[One novel pathologic variation in KMT2D cause Kabuki syndrome with hearing loss as the main phenotype and related research on types of deafness].

Objective:To make the molecular diagnosis of a patient complaining hearing loss and with specific facial features, developmental delay, vertebral dysplasia, hypotonia and other suspected phenotypes of Kabuki make-up syndrome（KS）; to investigate the characteristics and main phenotypes of KS. Method:①Whole-exome sequencing and bioinformatics analysis were performed for proband and her parents. ②Literatures describing the clinical features of KS patients with clear molecular diagnosis from the period of Aug 2010 to Mar 2019 were collected from databases of PubMed and CNKI. Result:①The proband carries the c. 15777insT variant（p. Pro5260fs*10） in KMT2D gene. The variant causes the termination codon to appear prematurely. KMT2D c. 15777insT was classified as PVS1+PS1+PM2 according to the ACMG variation interpretation standard, which is a disease-causing mutation. The c. 15777insT was first reported as a pathogenic mutation of KS. ②77 peer-reviewed publications on KS were analysed including 462 patients with KS. The main findings were intellectual disability（305 cases）, congenital heart defects（227 cases）, hypotonia（184 cases）, short fingers（147 cases）, short stature（144 cases）, cleft palate（139 cases）, hearing loss（101 cases） and developmental delay（99 cases）. Of the 101 patients with hearing loss, 11 were confirmed to have conductive hearing loss（1 with recurrent otitis media）, 3 with mixed hearing loss, 12 with sensorineural deafness（1 with recurrence otitis media） and 75 patients with unidentified types of deafness（28 with recurrent otitis media）. Conclusion:KS involves defects of a wide range of organs, with each organ showing different severity of symptoms, which is easily misdiagnosed from the phenotypes.

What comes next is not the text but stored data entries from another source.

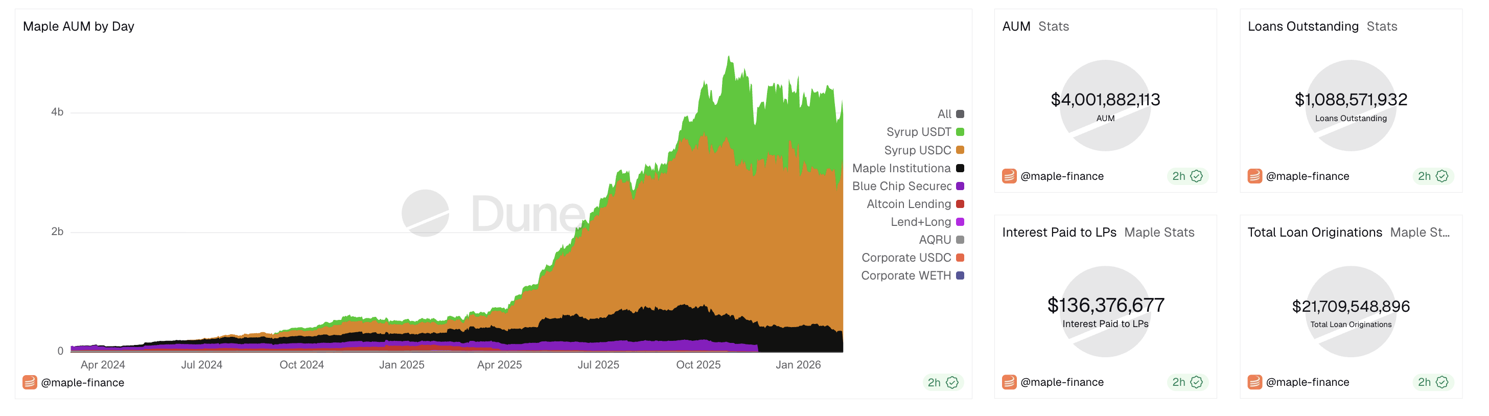The height and width of the screenshot is (416, 1489).
Task: Open the Maple AUM by Day chart title
Action: coord(79,27)
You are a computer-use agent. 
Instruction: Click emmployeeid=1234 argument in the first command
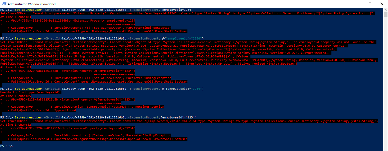click(x=176, y=10)
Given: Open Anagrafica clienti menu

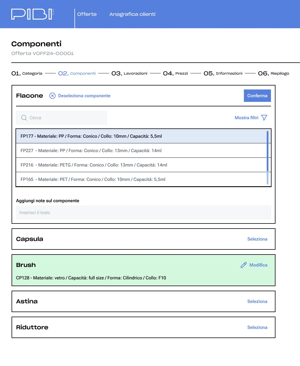Looking at the screenshot, I should click(132, 14).
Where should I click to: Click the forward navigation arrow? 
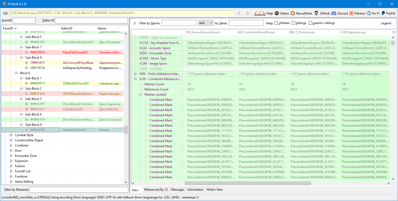coord(248,13)
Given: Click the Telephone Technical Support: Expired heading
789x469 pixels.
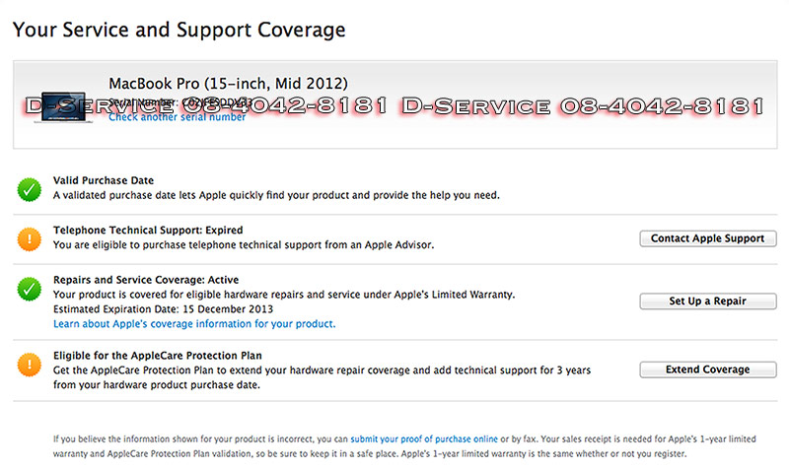Looking at the screenshot, I should 148,231.
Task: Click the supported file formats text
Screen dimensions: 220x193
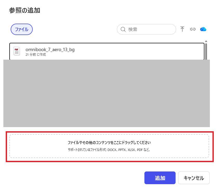Action: [109, 150]
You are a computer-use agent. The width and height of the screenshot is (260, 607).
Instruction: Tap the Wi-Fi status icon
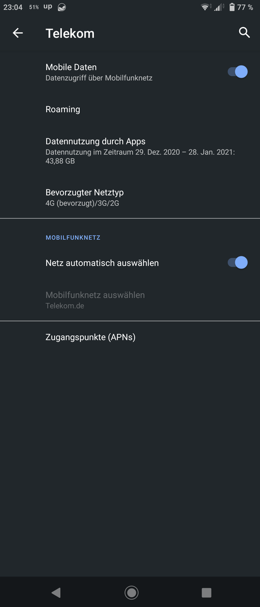click(x=206, y=7)
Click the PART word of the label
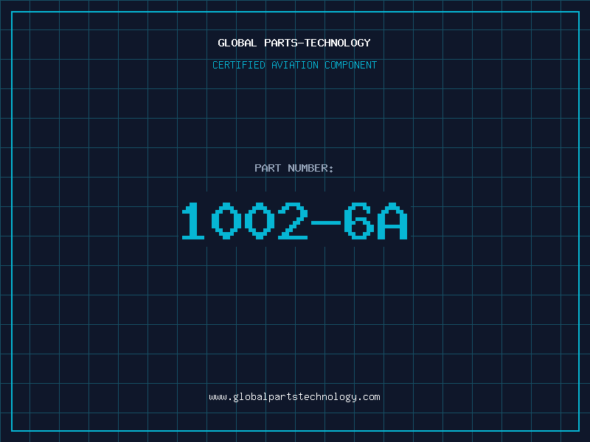Image resolution: width=590 pixels, height=442 pixels. pyautogui.click(x=268, y=168)
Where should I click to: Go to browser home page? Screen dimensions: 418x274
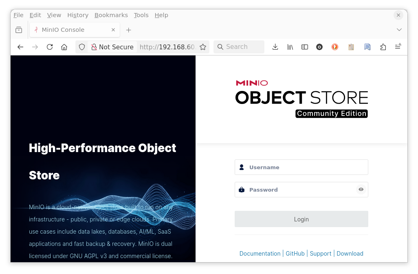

We suggest the diagnosis on hearing loss in KS patients should be strengthened. KMT2D and KDM6A are two pathogenic genes that have been identified for KS. With the increase of age, its typical clinical phenotypes become more and more obvious. When there is only atypical suspected KS symptoms in the early neonatal period, relevant genetic test should be performed as soon as possible to achieve early diagnosis and intervention.